Lorsque la famille Bongo, placée en détention après le coup d’État du 30 août 2023, a été libérée discrètement par les autorités, la société civile est restée muette. Aucun communiqué, aucune indignation, aucun appel à la justice. Le peuple, lui, n’a pas été dupe de cette décision prise dans l’ombre. Il a exprimé sa colère, son incompréhension, sa douleur face à ce qu’il considérait comme une trahison de plus. Mais de la société civile, rien. Silence radio. Silence complice.
Et voilà qu’aujourd’hui, alors que des accusations de torture sont portées contre les autorités de la Transition par les Bongo eux-mêmes, cette même société civile retrouve soudain la voix. Pas pour dénoncer l’opacité de la gouvernance ou la libération sans suite judiciaire, mais pour… défendre le pouvoir. Oui, défendre le régime contre ceux qu’il a lui-même relâchés sans explication. Quelle cohérence ? Quelle indépendance ? Aucune.
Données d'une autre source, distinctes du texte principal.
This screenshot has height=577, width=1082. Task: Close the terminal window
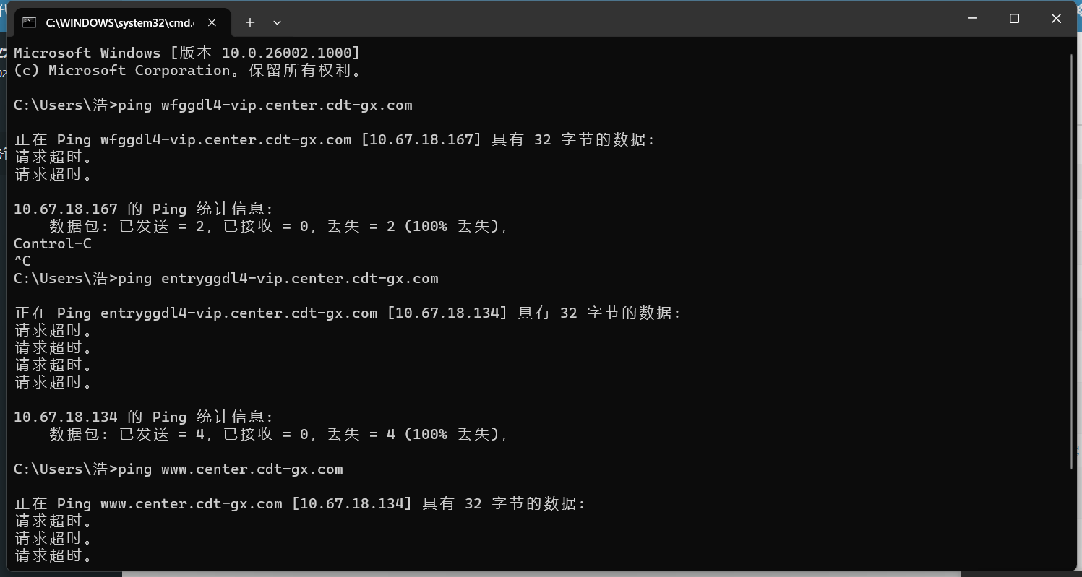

Ce brusque réveil sélectif sonne comme une fausse note dans une partition écrite d’avance : celle d’une société civile devenue partisane, alignée, inféodée. Une société civile qui parle quand le pouvoir l’autorise, et se tait quand le peuple souffre.
À force de lécher les bottes du président pour préserver des postes, des subventions ou des privilèges acquis par la trahison de leur mission première, ces pseudo-acteurs de la société civile ont perdu leur boussole. Là où ils devraient alerter, dénoncer et proposer, ils se contentent d’absoudre, de justifier et de louer. Ils ne servent ni le président ni la République : ils l’enferment dans une bulle où tout semble parfait, pendant que le sol se dérobe sous ses pieds.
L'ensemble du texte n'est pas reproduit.